Archaeological evidence such as inscriptions, sculpted caves, and carved riverbeds suggest that the mountain continued to be occupied throughout the Angkorian period (802-1432 AD). Back then Phnom Kulen was known as Mahendraparvata, meaning “ Mountain of Great Indra.”
Phallic Carvings, an Impressive Reclining Buddha, and Other Sights
Jayavarman II had a major river diverted by engineers so that the visage of Hindu deities as well as lingams, a phallic symbol sacred to Shiva, could be engraved into the soft sandstone beds of the river. There are thousands of these carvings found from the stream down to the waterfall of Kulen (which is also a major tourist spot). The lingams are said to create ripples and froth in the water, enhancing their association with fertility.

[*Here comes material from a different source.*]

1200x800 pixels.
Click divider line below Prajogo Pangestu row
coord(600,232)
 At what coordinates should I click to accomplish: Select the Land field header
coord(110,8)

Preah Ang Thom pagoda, with its giant Buddha statue, is another important feature of Phnom Kulen. Created in the 16th century, this Buddha is the largest of its kind in the country and measures 8 meters (26.25 ft.) tall.
- Jayavarman II: Self-Proclaimed God-King of the Khmer Empire
- Laser Surveys in Cambodia Reveal Unparalleled Pre-Industrial Working of the Landscape
The reclining Buddha of Preah Ang Thom pagoda. ( CC BY SA 3.0 )
The third most visited ancient site in the mountains is the stone elephant of Srah Damrei. This is a 4-meter (13.12 ft.) long and 3-meter tall (9.84 ft.) sandstone elephant which is accompanied by several sculpted sandstone lions. There are also many temples and rock shelters, some of them dating back to the 8th and 9th Centuries, that are less popular but also important. Finally, prehistoric sites have also been discovered in natural caves located all over the plateau.
Archaeological Discoveries at Kulen Mountain
Archaeological finds have shown the jungles surrounding the mountains were once filled with temples and religious centers. This was clearly considered to be a spiritual place by the people of ancient southeast Asia.
Carvings at Kbal Spean, Phnom Kulen. (Jean-Pierre Dalbéra/ CC BY 2.0 )
In March 2017, archaeologists working at Phnom Kulen found a 550-meter (1804.46 ft.) staircase leading the way to the top of the sacred Cambodian mountain site. It was constructed to ease the steep and rocky ascent sometime between the 9th and 13th century. Dating has been difficult as there were no carvings or other remains unearthed nearby to provide more clues. It is made of a rust-red stone known as laterite and in some places the stairs were built directly in the mountain, while others are large flat sections which may have provided weary pilgrims with access to spring water during their difficult ascent.